TO DO — All of the data is to be printed again exactly as it appears.

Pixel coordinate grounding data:
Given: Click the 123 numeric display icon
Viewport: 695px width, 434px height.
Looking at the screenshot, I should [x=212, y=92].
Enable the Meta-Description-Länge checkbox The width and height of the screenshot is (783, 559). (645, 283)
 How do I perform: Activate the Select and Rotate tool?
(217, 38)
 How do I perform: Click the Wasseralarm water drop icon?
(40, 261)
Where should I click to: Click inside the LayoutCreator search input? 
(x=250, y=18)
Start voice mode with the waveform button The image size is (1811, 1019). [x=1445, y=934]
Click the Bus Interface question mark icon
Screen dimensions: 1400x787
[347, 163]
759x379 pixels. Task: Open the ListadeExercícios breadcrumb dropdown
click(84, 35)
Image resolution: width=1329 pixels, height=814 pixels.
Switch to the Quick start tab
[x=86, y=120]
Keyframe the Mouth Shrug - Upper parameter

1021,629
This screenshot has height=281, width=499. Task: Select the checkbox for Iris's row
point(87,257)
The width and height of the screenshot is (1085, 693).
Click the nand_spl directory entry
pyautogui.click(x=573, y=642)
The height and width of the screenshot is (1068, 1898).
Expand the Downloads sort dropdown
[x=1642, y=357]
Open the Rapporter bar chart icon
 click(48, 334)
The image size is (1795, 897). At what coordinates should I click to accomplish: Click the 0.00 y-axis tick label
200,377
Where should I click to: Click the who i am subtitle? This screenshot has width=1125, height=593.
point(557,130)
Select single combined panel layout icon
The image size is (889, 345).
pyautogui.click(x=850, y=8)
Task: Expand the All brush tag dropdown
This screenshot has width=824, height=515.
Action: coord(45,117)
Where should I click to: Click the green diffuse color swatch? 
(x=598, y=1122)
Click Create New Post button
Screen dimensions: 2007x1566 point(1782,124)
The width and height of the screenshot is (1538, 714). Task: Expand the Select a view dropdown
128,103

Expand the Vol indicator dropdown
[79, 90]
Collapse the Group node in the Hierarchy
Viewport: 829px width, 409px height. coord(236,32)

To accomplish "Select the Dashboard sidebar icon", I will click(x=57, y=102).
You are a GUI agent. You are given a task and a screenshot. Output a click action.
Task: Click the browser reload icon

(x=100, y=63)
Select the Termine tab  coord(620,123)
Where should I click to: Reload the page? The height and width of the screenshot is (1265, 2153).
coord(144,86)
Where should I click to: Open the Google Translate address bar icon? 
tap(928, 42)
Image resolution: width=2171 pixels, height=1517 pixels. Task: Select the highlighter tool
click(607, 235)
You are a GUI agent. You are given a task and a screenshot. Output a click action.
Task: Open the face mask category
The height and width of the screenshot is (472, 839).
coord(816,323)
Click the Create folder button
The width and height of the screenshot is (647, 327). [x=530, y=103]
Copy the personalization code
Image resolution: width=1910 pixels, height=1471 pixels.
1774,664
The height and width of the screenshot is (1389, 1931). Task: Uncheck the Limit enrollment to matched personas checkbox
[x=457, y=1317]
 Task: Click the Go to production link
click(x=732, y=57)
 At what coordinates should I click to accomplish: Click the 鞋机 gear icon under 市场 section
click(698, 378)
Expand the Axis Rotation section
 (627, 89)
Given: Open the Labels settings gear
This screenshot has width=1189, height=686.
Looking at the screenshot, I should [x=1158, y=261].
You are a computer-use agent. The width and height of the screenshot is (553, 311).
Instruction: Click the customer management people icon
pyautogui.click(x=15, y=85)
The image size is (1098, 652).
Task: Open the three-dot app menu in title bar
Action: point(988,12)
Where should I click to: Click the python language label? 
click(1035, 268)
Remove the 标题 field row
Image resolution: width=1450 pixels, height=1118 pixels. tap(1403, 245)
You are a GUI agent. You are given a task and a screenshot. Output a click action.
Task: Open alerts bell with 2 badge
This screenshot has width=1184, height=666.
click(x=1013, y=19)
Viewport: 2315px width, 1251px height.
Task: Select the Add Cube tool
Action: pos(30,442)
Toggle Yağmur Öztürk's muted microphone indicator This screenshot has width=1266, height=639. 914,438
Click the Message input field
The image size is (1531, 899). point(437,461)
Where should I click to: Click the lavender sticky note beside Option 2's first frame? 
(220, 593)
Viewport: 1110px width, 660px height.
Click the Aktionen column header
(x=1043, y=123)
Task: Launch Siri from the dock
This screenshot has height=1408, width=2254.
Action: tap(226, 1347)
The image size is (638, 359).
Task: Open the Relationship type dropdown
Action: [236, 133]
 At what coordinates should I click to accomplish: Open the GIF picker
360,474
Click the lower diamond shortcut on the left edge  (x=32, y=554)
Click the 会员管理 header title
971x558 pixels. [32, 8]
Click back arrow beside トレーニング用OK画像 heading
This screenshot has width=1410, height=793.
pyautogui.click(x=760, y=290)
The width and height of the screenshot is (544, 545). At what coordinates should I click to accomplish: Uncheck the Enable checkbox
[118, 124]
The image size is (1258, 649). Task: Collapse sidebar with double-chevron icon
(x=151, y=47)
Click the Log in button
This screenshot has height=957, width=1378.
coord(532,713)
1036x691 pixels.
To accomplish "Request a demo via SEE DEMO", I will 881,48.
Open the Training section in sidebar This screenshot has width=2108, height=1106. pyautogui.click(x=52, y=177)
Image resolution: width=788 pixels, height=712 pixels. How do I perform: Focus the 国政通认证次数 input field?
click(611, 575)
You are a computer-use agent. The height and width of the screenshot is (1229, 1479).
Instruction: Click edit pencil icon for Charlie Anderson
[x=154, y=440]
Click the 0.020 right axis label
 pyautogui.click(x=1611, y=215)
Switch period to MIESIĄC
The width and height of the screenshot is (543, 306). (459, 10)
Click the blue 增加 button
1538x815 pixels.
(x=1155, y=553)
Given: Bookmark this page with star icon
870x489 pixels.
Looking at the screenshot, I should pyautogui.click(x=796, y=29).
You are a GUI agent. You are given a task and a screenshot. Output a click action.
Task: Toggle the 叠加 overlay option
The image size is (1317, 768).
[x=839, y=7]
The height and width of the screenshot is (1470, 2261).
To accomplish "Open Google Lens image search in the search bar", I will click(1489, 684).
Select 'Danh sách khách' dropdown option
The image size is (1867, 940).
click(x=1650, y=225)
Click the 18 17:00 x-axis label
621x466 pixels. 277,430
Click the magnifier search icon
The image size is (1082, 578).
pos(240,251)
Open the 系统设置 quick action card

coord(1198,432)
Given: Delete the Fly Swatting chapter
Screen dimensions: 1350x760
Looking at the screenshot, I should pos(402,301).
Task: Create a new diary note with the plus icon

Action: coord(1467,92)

EXPECTED ANSWER —
Given: Click the 123 numeric display icon
Viewport: 695px width, 434px height.
Looking at the screenshot, I should [x=212, y=92].
Enable the Meta-Description-Länge checkbox The width and height of the screenshot is (783, 559). (645, 283)
 How do I perform: Activate the Select and Rotate tool?
(217, 38)
 How do I perform: Click the Wasseralarm water drop icon?
(40, 261)
Where should I click to: Click inside the LayoutCreator search input? 
(x=250, y=18)
Start voice mode with the waveform button The image size is (1811, 1019). [x=1445, y=934]
Click the Bus Interface question mark icon
Screen dimensions: 1400x787
[347, 163]
759x379 pixels. Task: Open the ListadeExercícios breadcrumb dropdown
click(84, 35)
Image resolution: width=1329 pixels, height=814 pixels.
Switch to the Quick start tab
[x=86, y=120]
Keyframe the Mouth Shrug - Upper parameter

1021,629
This screenshot has height=281, width=499. Task: Select the checkbox for Iris's row
point(87,257)
The width and height of the screenshot is (1085, 693).
Click the nand_spl directory entry
pyautogui.click(x=573, y=642)
The height and width of the screenshot is (1068, 1898).
Expand the Downloads sort dropdown
[x=1642, y=357]
Open the Rapporter bar chart icon
 click(48, 334)
The image size is (1795, 897). At what coordinates should I click to accomplish: Click the 0.00 y-axis tick label
200,377
Where should I click to: Click the who i am subtitle? This screenshot has width=1125, height=593.
point(557,130)
Select single combined panel layout icon
The image size is (889, 345).
pyautogui.click(x=850, y=8)
Task: Expand the All brush tag dropdown
This screenshot has width=824, height=515.
Action: coord(45,117)
Where should I click to: Click the green diffuse color swatch? 
(x=598, y=1122)
Click Create New Post button
Screen dimensions: 2007x1566 point(1782,124)
The width and height of the screenshot is (1538, 714). Task: Expand the Select a view dropdown
128,103

Expand the Vol indicator dropdown
[79, 90]
Collapse the Group node in the Hierarchy
Viewport: 829px width, 409px height. coord(236,32)

To accomplish "Select the Dashboard sidebar icon", I will click(x=57, y=102).
You are a GUI agent. You are given a task and a screenshot. Output a click action.
Task: Click the browser reload icon

(x=100, y=63)
Select the Termine tab  coord(620,123)
Where should I click to: Reload the page? The height and width of the screenshot is (1265, 2153).
coord(144,86)
Where should I click to: Open the Google Translate address bar icon? 
tap(928, 42)
Image resolution: width=2171 pixels, height=1517 pixels. Task: Select the highlighter tool
click(607, 235)
You are a GUI agent. You are given a task and a screenshot. Output a click action.
Task: Open the face mask category
The height and width of the screenshot is (472, 839).
coord(816,323)
Click the Create folder button
The width and height of the screenshot is (647, 327). [x=530, y=103]
Copy the personalization code
Image resolution: width=1910 pixels, height=1471 pixels.
1774,664
The height and width of the screenshot is (1389, 1931). Task: Uncheck the Limit enrollment to matched personas checkbox
[x=457, y=1317]
 Task: Click the Go to production link
click(x=732, y=57)
 At what coordinates should I click to accomplish: Click the 鞋机 gear icon under 市场 section
click(698, 378)
Expand the Axis Rotation section
 (627, 89)
Given: Open the Labels settings gear
This screenshot has width=1189, height=686.
Looking at the screenshot, I should [x=1158, y=261].
You are a computer-use agent. The width and height of the screenshot is (553, 311).
Instruction: Click the customer management people icon
pyautogui.click(x=15, y=85)
The image size is (1098, 652).
Task: Open the three-dot app menu in title bar
Action: point(988,12)
Where should I click to: Click the python language label? 
click(1035, 268)
Remove the 标题 field row
Image resolution: width=1450 pixels, height=1118 pixels. tap(1403, 245)
You are a GUI agent. You are given a task and a screenshot. Output a click action.
Task: Open alerts bell with 2 badge
This screenshot has width=1184, height=666.
click(x=1013, y=19)
Viewport: 2315px width, 1251px height.
Task: Select the Add Cube tool
Action: pos(30,442)
Toggle Yağmur Öztürk's muted microphone indicator This screenshot has width=1266, height=639. 914,438
Click the Message input field
The image size is (1531, 899). point(437,461)
Where should I click to: Click the lavender sticky note beside Option 2's first frame? 
(220, 593)
Viewport: 1110px width, 660px height.
Click the Aktionen column header
(x=1043, y=123)
Task: Launch Siri from the dock
This screenshot has height=1408, width=2254.
Action: tap(226, 1347)
The image size is (638, 359).
Task: Open the Relationship type dropdown
Action: [236, 133]
 At what coordinates should I click to accomplish: Open the GIF picker
360,474
Click the lower diamond shortcut on the left edge  (x=32, y=554)
Click the 会员管理 header title
971x558 pixels. [32, 8]
Click back arrow beside トレーニング用OK画像 heading
This screenshot has width=1410, height=793.
pyautogui.click(x=760, y=290)
The width and height of the screenshot is (544, 545). At what coordinates should I click to accomplish: Uncheck the Enable checkbox
[118, 124]
The image size is (1258, 649). Task: Collapse sidebar with double-chevron icon
(x=151, y=47)
Click the Log in button
This screenshot has height=957, width=1378.
coord(532,713)
1036x691 pixels.
To accomplish "Request a demo via SEE DEMO", I will 881,48.
Open the Training section in sidebar This screenshot has width=2108, height=1106. pyautogui.click(x=52, y=177)
Image resolution: width=788 pixels, height=712 pixels. How do I perform: Focus the 国政通认证次数 input field?
click(611, 575)
You are a computer-use agent. The height and width of the screenshot is (1229, 1479).
Instruction: Click edit pencil icon for Charlie Anderson
[x=154, y=440]
Click the 0.020 right axis label
 pyautogui.click(x=1611, y=215)
Switch period to MIESIĄC
The width and height of the screenshot is (543, 306). (459, 10)
Click the blue 增加 button
1538x815 pixels.
(x=1155, y=553)
Given: Bookmark this page with star icon
870x489 pixels.
Looking at the screenshot, I should pyautogui.click(x=796, y=29).
You are a GUI agent. You are given a task and a screenshot. Output a click action.
Task: Toggle the 叠加 overlay option
The image size is (1317, 768).
[x=839, y=7]
The height and width of the screenshot is (1470, 2261).
To accomplish "Open Google Lens image search in the search bar", I will click(1489, 684).
Select 'Danh sách khách' dropdown option
The image size is (1867, 940).
click(x=1650, y=225)
Click the 18 17:00 x-axis label
621x466 pixels. 277,430
Click the magnifier search icon
The image size is (1082, 578).
pos(240,251)
Open the 系统设置 quick action card

coord(1198,432)
Given: Delete the Fly Swatting chapter
Screen dimensions: 1350x760
Looking at the screenshot, I should pos(402,301).
Task: Create a new diary note with the plus icon

Action: coord(1467,92)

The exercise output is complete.